Afrique/Éthiopie - Les craintes d'une nouvelle escalade de la violence au Tigré s'intensifient

Addis-Abeba — Le Front de libération du peuple du Tigré (TPLF) a annoncé la réinstauration du parlement régional, dont l'élection avait été l'un des éléments déclencheurs de la guerre dans cette région du nord de l'Éthiopie. Dans un message publié sur Facebook, le Front a déclaré que son comité central « a décidé de rétablir l'Assemblée du gouvernement du Tigré (Tigray Government Assembly), élue par environ 2,8 millions de personnes, qui avait été suspendue au nom de la paix ». « Cette décision a été prise parce que le gouvernement fédéral viole l'accord de Pretoria, sans que nous ayons été consultés », a déclaré un haut responsable du Front qui a souhaité rester anonyme.

Selon les informations relayées par les médias locaux, on craint dans ce contexte une reprise du conflit sanglant entre le gouvernement éthiopien et les forces régionales, qui avait déjà fait au moins 600 000 victimes entre 2020 et 2022. Depuis lors, le pays est gouverné conformément à l'Accord de paix de Pretoria (COHA), qui prévoit la cessation définitive des hostilités entre le gouvernement et le TPLF, négocié par l'Union africaine et signé dans la capitale administrative de l'Afrique du Sud le 2 novembre 2022 (voir Fides 3/11/2022), qui prévoyait une administration provisoire pour le Tigré, mise en place par le dialogue entre les deux parties, afin de remplacer les organes élus de la région jusqu'à l'organisation de nouvelles élections. Bien qu'il reste influent au niveau régional, le Front, qui a pourtant gouverné l'Éthiopie pendant trois décennies, n'est plus un parti légalement enregistré, suite à l'arrivée au pouvoir du Premier ministre Abiy Ahmed.

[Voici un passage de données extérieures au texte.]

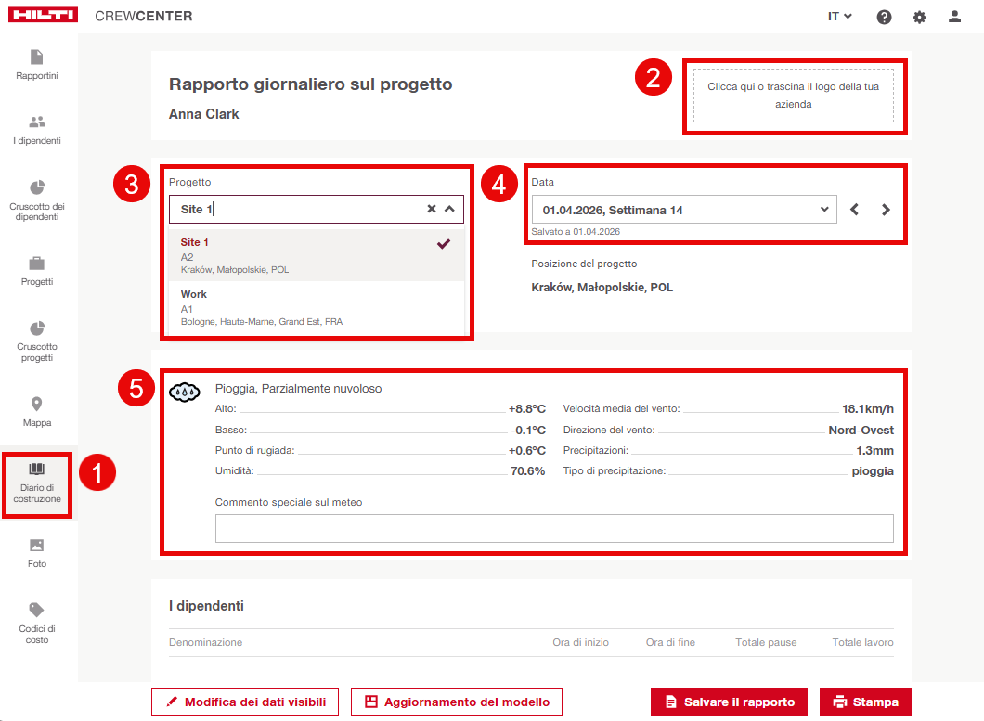
Task: Open the Mappa view
Action: [37, 412]
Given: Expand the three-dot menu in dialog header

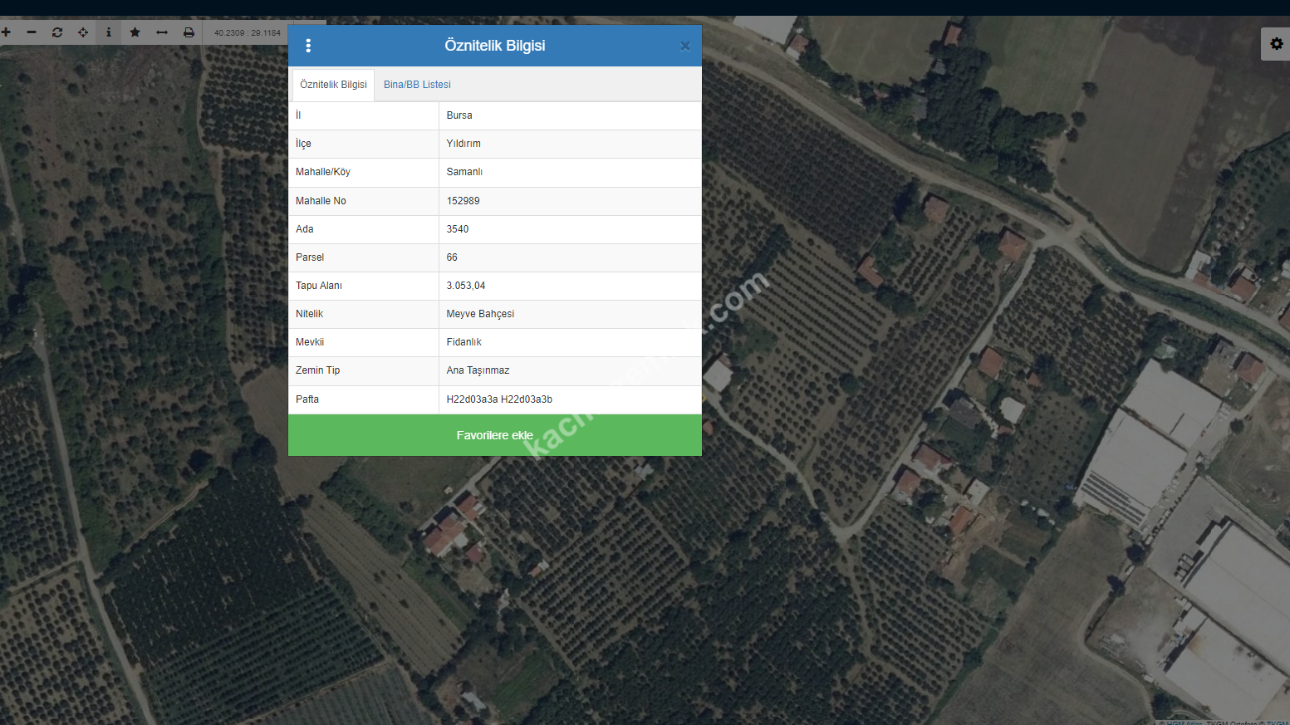Looking at the screenshot, I should pos(308,46).
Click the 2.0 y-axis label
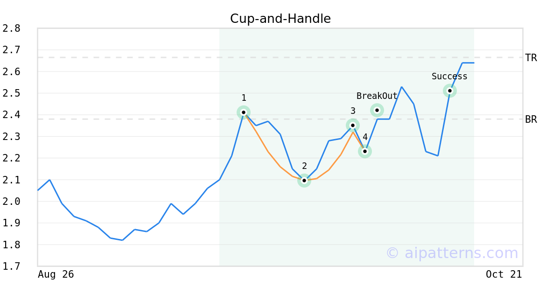This screenshot has height=294, width=560. pos(11,202)
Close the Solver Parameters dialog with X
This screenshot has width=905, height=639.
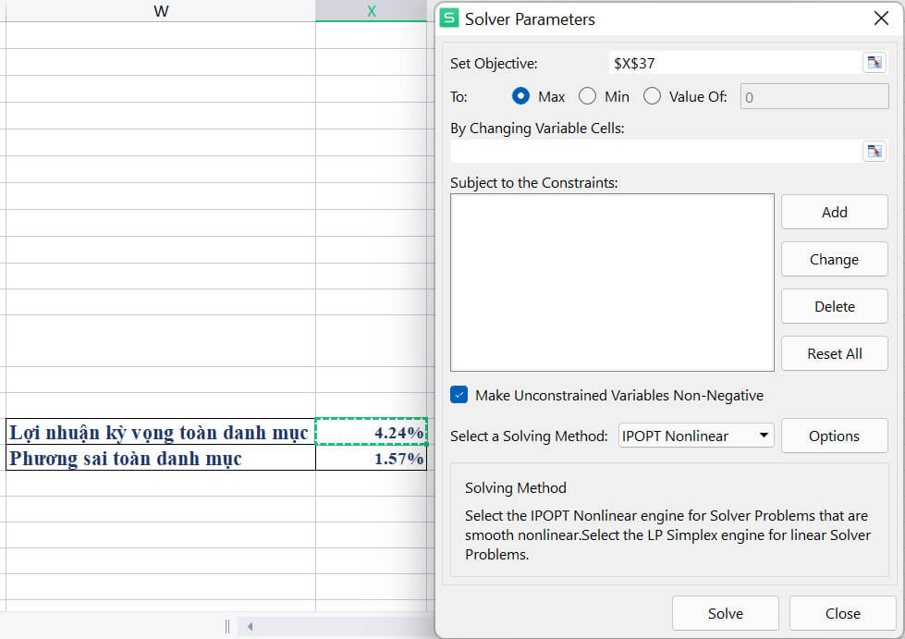[881, 18]
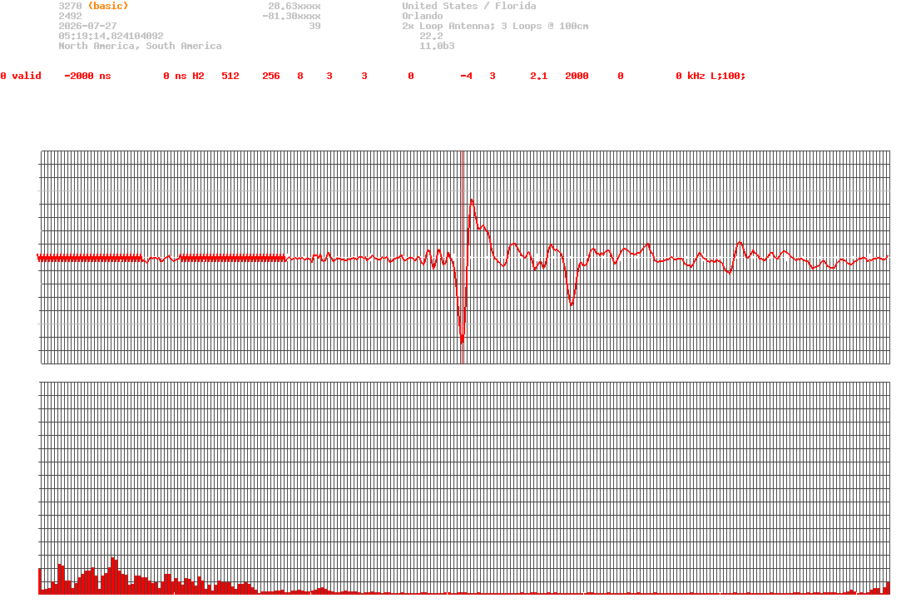
Task: Click the 512 sample count value
Action: coord(230,77)
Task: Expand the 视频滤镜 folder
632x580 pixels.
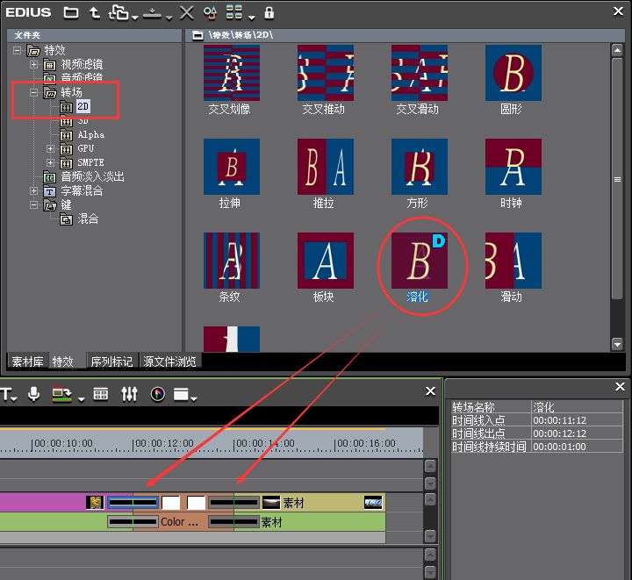Action: (x=33, y=65)
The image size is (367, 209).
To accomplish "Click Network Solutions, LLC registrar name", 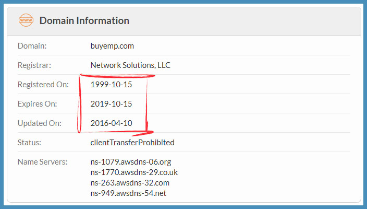I will click(x=130, y=65).
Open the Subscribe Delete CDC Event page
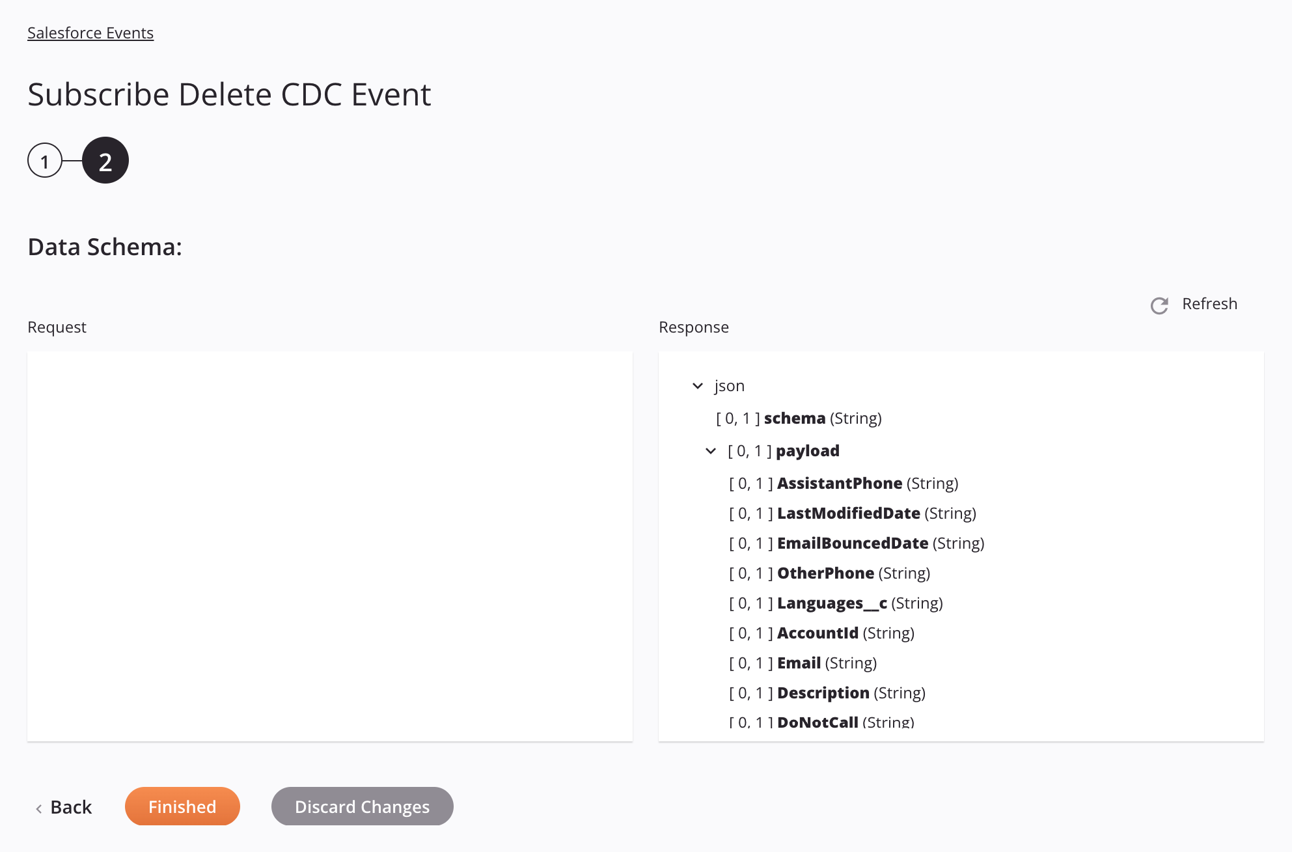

Les élections de 2020 n'ont pas été reconnues par les autorités fédérales et ont été l'un des éléments déclencheurs de la guerre sanglante qui a plongé la région dans une crise humanitaire sans précédent, avec plus de 1 300 morts dus au manque de nourriture et de médicaments. Les organisations humanitaires affirment que jusqu'à 80 % de la population a besoin d'une aide d'urgence et que le manque de fonds met le système de santé à rude épreuve.